→ **SUPPLIED MATERIAL**:
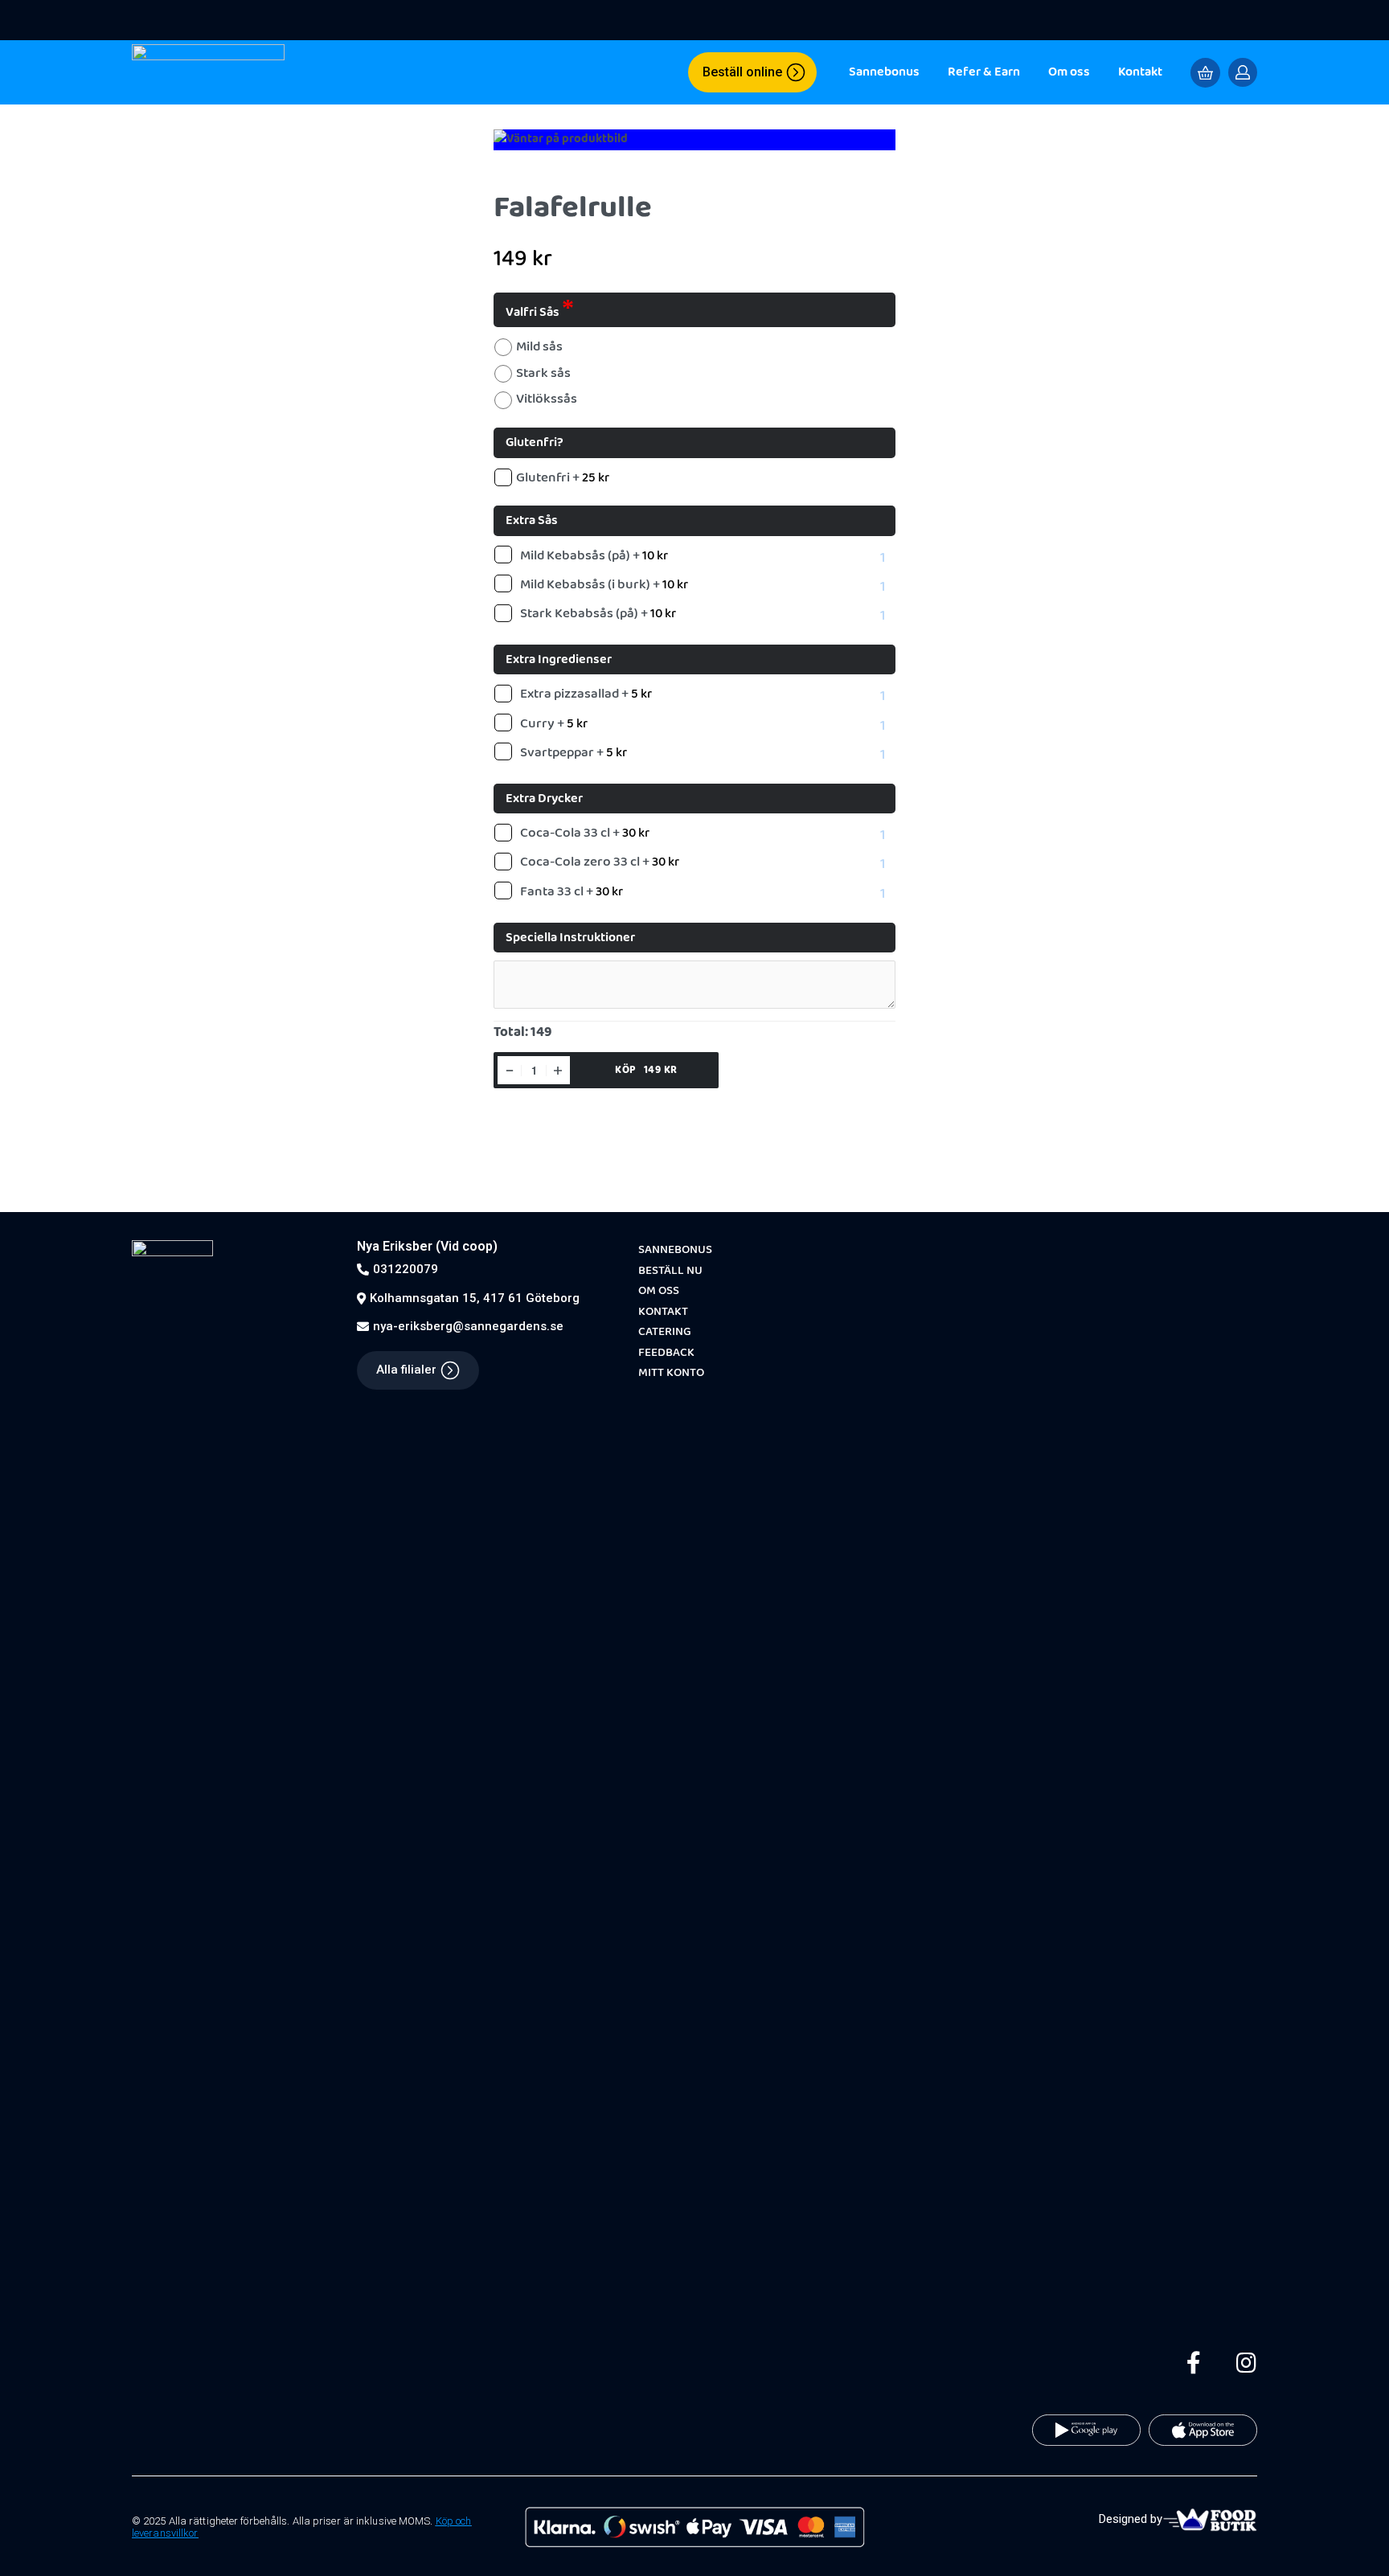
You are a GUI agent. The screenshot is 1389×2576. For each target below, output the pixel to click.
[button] (752, 72)
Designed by (1130, 2519)
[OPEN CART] (1205, 72)
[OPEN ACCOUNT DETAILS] (1243, 72)
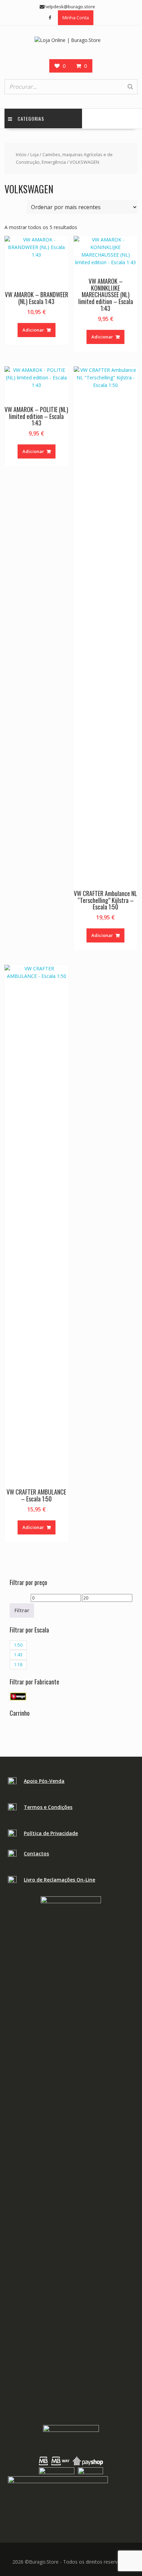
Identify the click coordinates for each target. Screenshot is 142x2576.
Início (21, 154)
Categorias (31, 118)
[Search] (130, 86)
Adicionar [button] (33, 330)
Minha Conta (75, 17)
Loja (34, 154)
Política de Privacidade (51, 1833)
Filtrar (21, 1610)
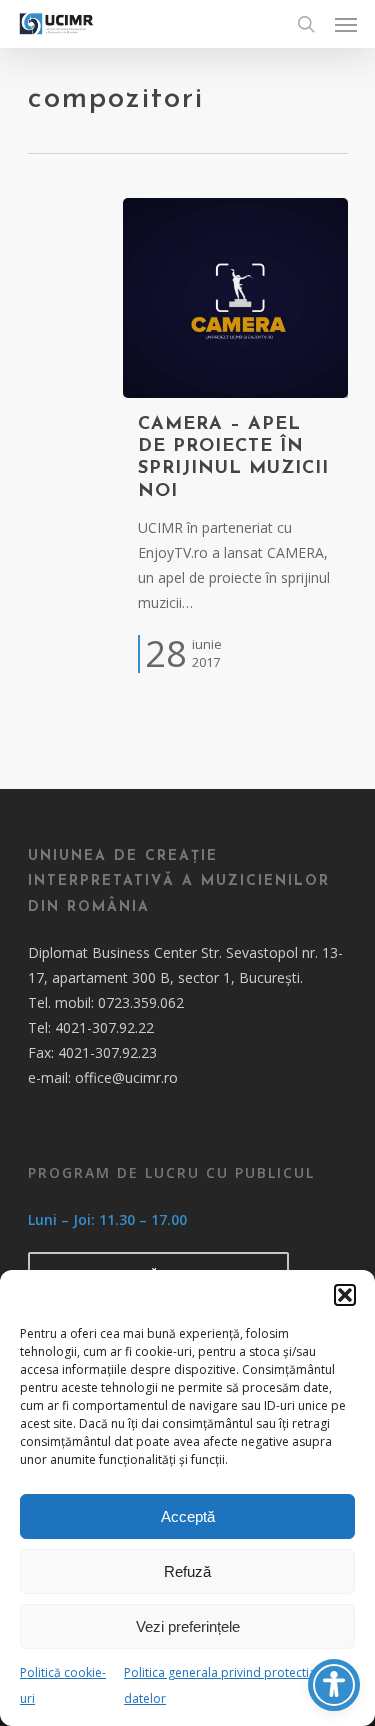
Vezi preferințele (188, 1626)
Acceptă (188, 1516)
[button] (345, 1295)
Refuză (187, 1571)
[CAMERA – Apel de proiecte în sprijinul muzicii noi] (235, 298)
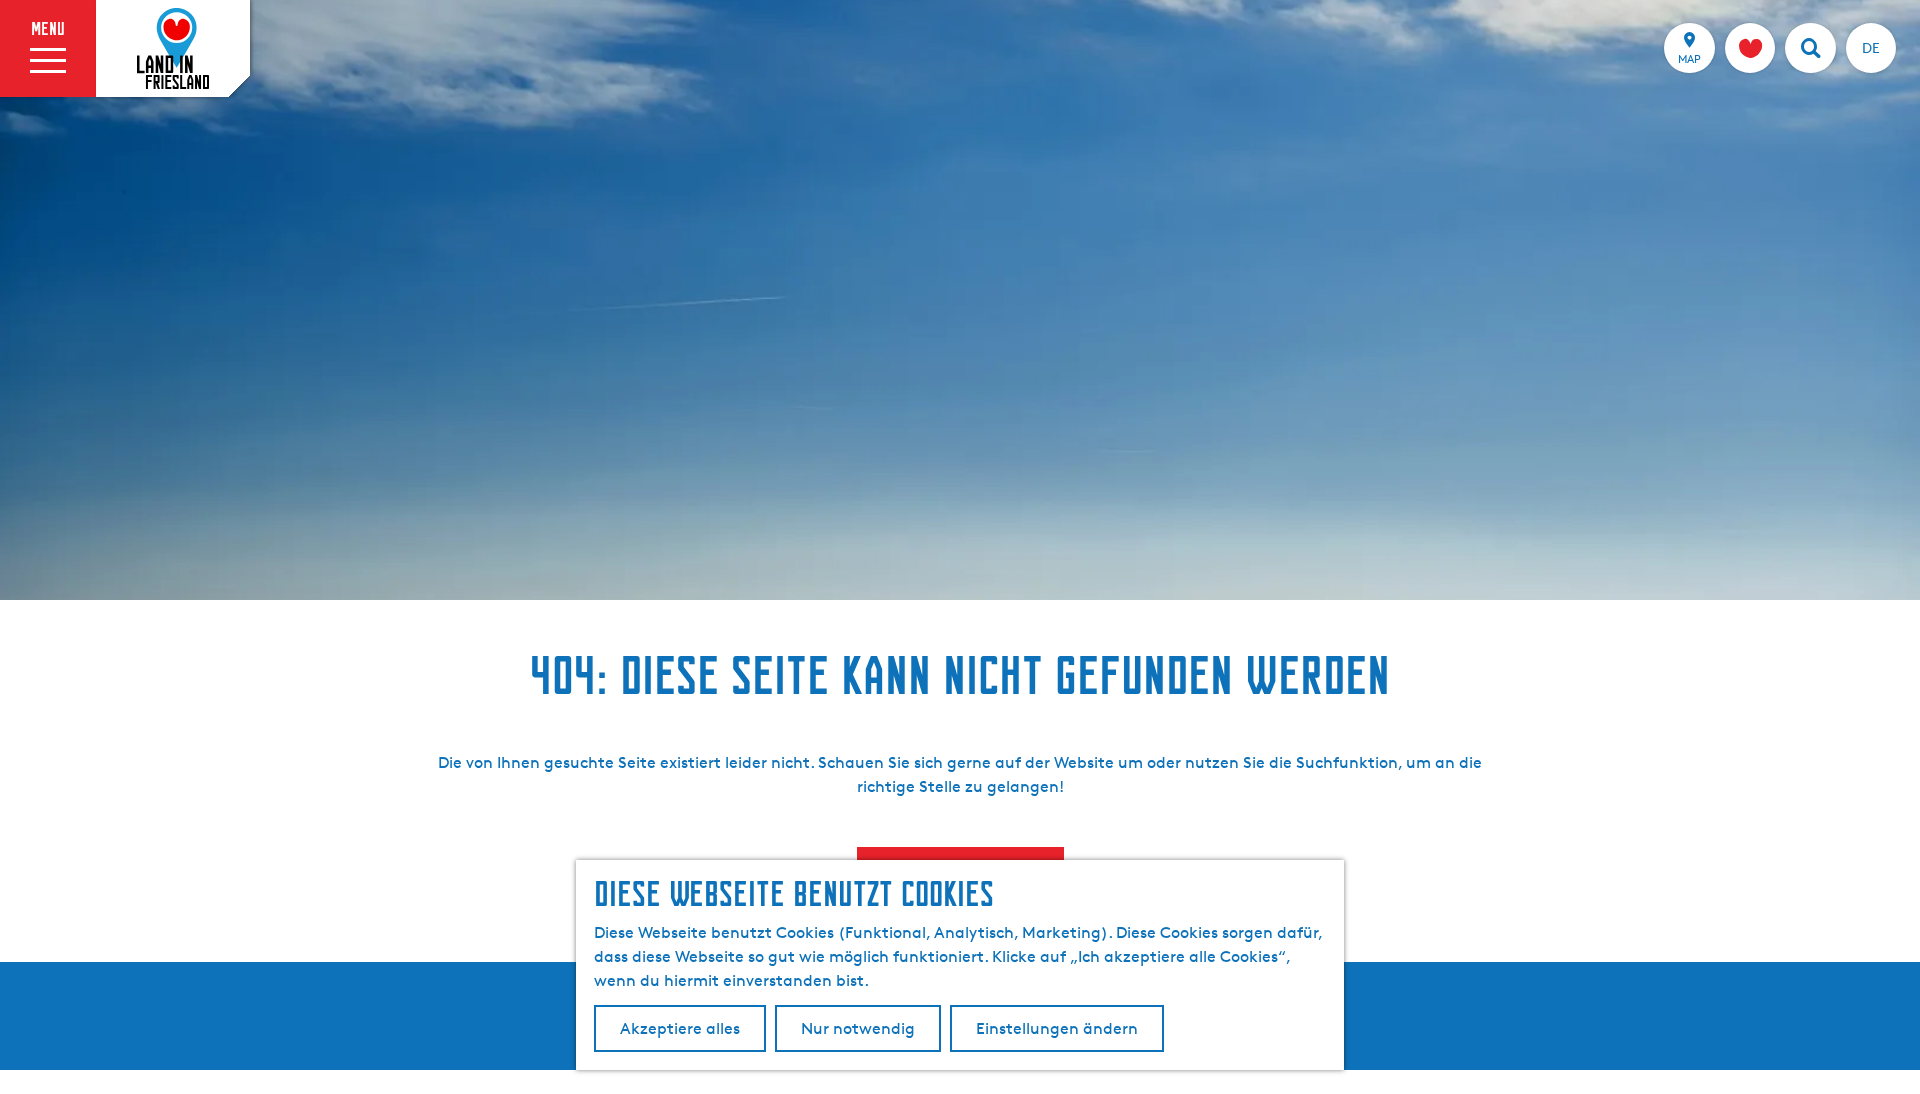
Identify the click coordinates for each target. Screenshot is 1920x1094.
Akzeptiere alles (680, 1028)
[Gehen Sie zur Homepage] (173, 49)
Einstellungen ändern (1057, 1028)
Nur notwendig (858, 1028)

→ **EXERCISE AIM**:
The output must match, line for line, the span from the line containing "[CAMERA – Apel" through the end of the data, with the pictures removed.

→ **SOLVED PROBLEM**:
[CAMERA – Apel de proiecte în sprijinul muzicii noi] (235, 298)
Identify the click coordinates for each target. Screenshot is 1920x1094.
Akzeptiere alles (680, 1028)
[Gehen Sie zur Homepage] (173, 49)
Einstellungen ändern (1057, 1028)
Nur notwendig (858, 1028)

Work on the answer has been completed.